Your output should be the lines of the data that follow, reproduced exactly from the first through the line bearing "Given: Click Disconnected".

Data extracts section start

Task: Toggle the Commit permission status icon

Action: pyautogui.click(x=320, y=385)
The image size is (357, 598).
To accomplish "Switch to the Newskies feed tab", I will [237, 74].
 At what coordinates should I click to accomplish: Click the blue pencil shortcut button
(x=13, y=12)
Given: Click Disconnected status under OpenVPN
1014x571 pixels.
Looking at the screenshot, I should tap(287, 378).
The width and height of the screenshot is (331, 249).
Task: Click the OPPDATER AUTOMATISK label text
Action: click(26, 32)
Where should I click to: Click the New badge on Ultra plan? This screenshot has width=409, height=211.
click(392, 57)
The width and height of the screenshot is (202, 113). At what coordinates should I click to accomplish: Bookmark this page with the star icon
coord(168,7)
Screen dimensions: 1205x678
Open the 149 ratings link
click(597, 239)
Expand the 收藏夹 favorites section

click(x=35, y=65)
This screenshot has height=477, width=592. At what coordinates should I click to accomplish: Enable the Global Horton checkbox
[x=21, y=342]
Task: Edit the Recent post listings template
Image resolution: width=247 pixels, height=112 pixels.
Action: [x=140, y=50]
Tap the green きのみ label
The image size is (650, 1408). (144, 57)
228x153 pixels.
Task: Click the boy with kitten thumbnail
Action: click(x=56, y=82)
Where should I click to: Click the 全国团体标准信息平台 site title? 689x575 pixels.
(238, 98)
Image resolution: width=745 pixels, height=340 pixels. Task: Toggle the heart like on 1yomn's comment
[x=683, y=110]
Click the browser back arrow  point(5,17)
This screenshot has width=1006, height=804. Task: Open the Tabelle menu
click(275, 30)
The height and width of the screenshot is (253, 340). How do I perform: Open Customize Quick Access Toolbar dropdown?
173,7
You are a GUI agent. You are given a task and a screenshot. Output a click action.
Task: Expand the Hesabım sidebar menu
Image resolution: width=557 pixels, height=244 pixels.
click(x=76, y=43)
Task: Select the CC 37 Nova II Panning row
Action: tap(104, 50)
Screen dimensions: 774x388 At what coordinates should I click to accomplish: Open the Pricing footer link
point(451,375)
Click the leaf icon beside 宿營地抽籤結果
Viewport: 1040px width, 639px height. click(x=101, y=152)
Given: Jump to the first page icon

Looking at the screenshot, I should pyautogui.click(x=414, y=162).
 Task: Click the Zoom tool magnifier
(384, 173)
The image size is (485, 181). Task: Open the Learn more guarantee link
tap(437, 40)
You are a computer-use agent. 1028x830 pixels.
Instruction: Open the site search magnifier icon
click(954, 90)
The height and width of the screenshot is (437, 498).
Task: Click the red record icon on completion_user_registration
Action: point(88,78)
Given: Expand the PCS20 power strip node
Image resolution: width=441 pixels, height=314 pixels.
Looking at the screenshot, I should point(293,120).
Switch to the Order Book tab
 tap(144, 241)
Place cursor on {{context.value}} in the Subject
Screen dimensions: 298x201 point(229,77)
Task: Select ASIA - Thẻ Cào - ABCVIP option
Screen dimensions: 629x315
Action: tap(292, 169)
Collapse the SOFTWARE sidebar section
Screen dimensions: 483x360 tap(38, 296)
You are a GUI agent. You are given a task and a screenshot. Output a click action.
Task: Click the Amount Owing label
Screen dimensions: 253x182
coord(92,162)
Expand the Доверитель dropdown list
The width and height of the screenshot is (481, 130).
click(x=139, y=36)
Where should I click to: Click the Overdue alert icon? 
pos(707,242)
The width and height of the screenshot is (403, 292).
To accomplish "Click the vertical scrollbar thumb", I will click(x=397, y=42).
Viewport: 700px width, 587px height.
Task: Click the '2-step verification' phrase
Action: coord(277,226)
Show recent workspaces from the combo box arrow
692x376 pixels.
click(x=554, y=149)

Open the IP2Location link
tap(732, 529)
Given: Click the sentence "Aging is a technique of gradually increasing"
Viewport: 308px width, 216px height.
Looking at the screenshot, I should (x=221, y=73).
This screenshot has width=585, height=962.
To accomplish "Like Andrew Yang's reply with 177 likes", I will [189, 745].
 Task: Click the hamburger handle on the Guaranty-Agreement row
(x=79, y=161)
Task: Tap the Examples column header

Data extracts section end

Exercise answer:
Task: Toggle the Commit permission status icon

Action: pyautogui.click(x=320, y=385)
The image size is (357, 598).
To accomplish "Switch to the Newskies feed tab", I will [237, 74].
 At what coordinates should I click to accomplish: Click the blue pencil shortcut button
(x=13, y=12)
Given: Click Disconnected status under OpenVPN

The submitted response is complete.